В те годы красный цвет дробился радугой,
И жаром переливчатых его полос обваренный,
Я недоумевал речам Смирнова, Радека,
Стонал перед загадочным молчанием Бухарина.
Я понимал, я чувствовал, что что-то здесь не то,
Что правды ни следа
В судебных строках нет,
И я метался:
Что?
Когда?
Сломало Революции хребет?
Делил их камер немоту – и наконец
В затылок свой я принял их свинец.
(Александр Солженицын. Дороженька)
 
   Стихи, – что говорить! – неуклюжие до крайности. (Стихи вообще – не его стихия). Но не о поэзии я веду тут речь.

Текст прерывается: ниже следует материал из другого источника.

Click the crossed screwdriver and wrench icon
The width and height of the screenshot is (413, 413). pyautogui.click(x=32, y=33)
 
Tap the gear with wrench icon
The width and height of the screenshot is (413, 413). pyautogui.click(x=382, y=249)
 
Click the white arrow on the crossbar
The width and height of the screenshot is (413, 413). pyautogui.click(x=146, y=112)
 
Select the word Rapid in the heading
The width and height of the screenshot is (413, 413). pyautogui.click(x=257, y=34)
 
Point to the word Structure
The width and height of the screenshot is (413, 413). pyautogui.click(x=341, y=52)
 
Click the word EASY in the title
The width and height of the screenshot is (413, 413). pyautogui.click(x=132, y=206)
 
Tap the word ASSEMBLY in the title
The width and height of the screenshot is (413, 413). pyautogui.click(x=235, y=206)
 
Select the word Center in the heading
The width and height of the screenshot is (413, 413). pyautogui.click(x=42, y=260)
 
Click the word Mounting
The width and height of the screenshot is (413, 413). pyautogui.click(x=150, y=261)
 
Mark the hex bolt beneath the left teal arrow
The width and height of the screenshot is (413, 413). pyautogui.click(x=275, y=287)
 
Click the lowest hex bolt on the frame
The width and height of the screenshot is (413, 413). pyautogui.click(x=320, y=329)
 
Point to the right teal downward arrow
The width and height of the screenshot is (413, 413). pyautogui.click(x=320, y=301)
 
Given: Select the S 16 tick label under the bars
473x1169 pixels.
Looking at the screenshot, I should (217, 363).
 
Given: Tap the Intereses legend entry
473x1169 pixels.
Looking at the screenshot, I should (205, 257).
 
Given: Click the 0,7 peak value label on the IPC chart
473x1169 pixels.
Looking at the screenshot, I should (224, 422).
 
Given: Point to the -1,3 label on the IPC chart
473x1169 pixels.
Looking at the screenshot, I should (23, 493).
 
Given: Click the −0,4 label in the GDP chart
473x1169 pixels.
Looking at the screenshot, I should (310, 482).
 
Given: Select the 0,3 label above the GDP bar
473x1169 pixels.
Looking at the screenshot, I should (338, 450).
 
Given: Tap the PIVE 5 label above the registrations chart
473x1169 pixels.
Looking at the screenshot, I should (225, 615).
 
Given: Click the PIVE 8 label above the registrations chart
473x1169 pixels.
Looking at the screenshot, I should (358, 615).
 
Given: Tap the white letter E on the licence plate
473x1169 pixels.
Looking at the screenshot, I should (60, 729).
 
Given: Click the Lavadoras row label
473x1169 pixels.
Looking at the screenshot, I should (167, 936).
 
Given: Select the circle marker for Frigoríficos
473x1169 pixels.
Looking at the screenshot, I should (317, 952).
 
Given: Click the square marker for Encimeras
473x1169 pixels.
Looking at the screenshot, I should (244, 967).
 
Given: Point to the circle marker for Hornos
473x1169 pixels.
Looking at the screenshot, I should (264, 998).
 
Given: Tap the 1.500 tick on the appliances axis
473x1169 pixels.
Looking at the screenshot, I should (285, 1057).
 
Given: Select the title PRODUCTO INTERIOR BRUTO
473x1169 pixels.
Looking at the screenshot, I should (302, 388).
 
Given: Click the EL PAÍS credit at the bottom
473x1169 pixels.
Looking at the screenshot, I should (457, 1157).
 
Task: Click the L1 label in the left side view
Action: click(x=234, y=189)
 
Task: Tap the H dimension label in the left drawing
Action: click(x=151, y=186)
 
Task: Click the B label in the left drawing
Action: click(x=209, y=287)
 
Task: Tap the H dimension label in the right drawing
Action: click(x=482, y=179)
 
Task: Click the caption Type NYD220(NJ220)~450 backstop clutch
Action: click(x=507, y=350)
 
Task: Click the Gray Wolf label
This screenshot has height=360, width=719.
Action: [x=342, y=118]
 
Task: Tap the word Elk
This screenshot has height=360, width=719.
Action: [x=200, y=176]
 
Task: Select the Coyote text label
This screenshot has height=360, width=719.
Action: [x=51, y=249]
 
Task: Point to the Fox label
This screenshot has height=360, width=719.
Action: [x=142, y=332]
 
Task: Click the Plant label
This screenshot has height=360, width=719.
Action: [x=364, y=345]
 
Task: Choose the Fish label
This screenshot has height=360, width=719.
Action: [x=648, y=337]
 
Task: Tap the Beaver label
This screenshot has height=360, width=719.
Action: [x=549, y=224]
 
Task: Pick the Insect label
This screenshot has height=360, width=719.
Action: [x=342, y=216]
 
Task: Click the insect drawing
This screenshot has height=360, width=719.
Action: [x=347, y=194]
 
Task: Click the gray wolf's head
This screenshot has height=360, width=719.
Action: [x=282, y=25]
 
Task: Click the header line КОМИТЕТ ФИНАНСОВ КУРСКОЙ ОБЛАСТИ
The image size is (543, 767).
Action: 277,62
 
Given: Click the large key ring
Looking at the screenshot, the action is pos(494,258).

   Самое поразительное в этой неуклюжей, но безусловно искренней стихотворной тираде – последняя, заключающая её строка, в которой автор выражает готовность принять в свой затылок пулю, назначавшуюся Ивану Никитичу Смирнову, Николаю Ивановичу Бухарину и даже циничному болтуну Радеку. Вот, значит, как сильна и глубока была его преданность идеалам той Революции, которую совершили эти старые большевики и которой сломал хребет Сталин.
   Ты и все почти, – писал он в одном из своих фронтовых писем жене, – думают о будущем в разрезе своей личной жизни и личного счастья. А я давно не умею мыслить иначе, как: что я могу сделать для ленинизма, как мне строить для этого свою жизнь.
   («Такая война не может быть вничью»: Из фронтовых писем А. Солженицына жене Наталье Решетовской. Сын отечества. 1992, № 25. 19 июня. Стр. 8–9)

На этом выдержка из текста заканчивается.